▶ _Task directions_: Beginning with the line containing "Task: Select the 人工智能 major cell" and ending at the last line of the records, transcribe each line exactly. Do not include pictures.

(Records drawn from a dataset)
Content starts
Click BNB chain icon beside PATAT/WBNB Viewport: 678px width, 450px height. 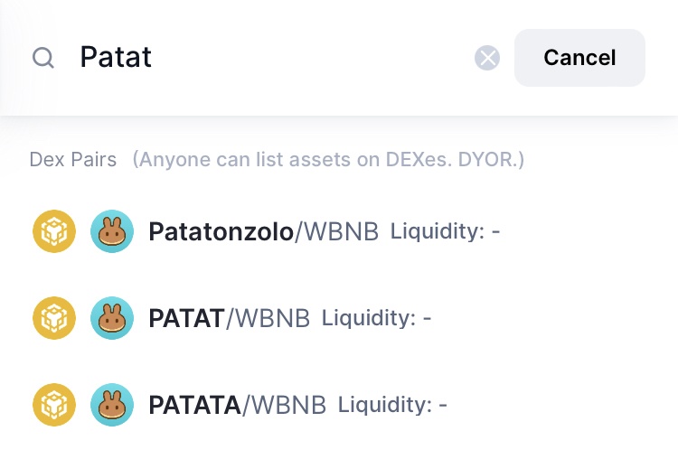54,318

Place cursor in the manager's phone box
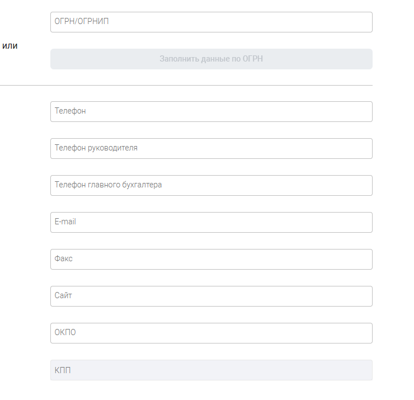211,148
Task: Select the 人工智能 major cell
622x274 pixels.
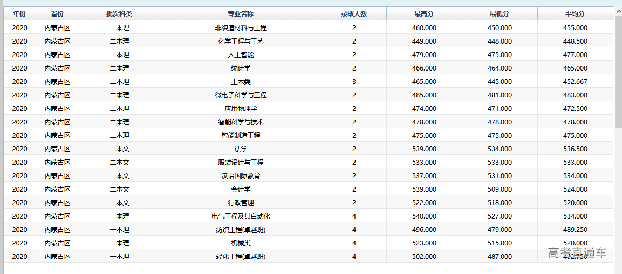Action: click(241, 54)
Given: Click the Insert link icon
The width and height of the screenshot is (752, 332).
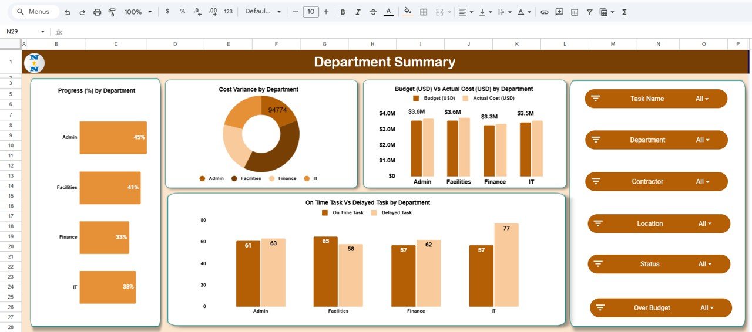Looking at the screenshot, I should pyautogui.click(x=545, y=12).
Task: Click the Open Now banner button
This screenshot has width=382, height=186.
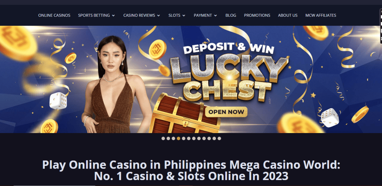Action: (x=226, y=112)
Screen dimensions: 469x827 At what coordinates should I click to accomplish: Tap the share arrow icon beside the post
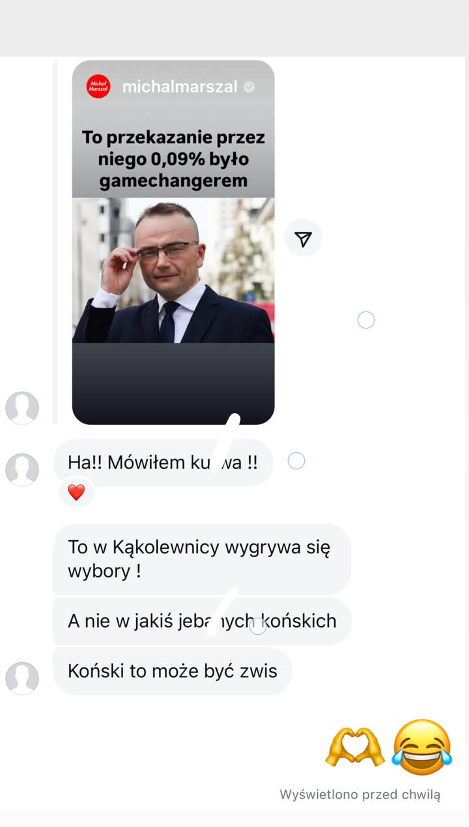303,238
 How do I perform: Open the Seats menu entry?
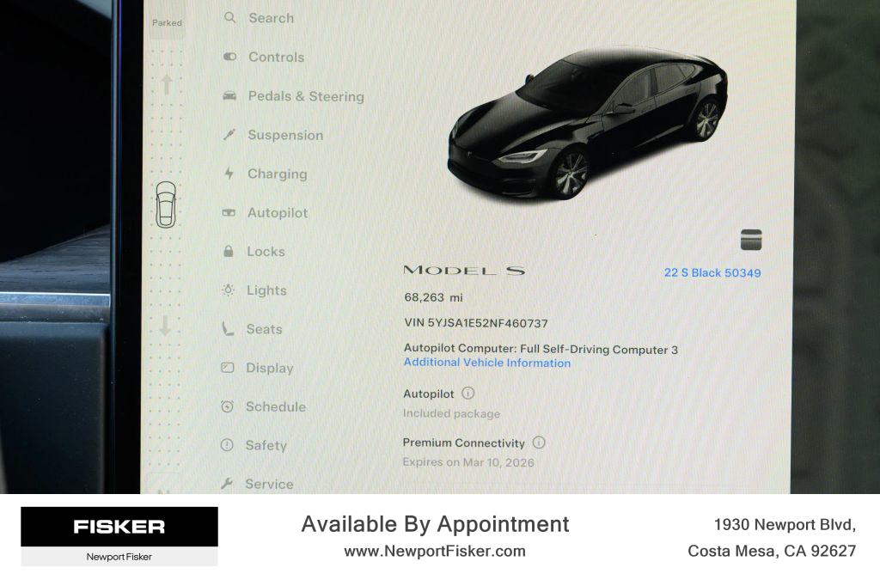point(265,329)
Content ends
▶ _Exercise answer_:
Task: Select the 人工智能 major cell
622x274 pixels.
Action: click(241, 54)
Given: Click the Insert link icon
The width and height of the screenshot is (752, 332).
Looking at the screenshot, I should pyautogui.click(x=545, y=12).
Task: Click the Open Now banner button
This screenshot has width=382, height=186.
Action: (x=226, y=112)
Screen dimensions: 469x827 At what coordinates should I click to accomplish: Tap the share arrow icon beside the post
303,238
 How do I perform: Open the Seats menu entry?
point(265,329)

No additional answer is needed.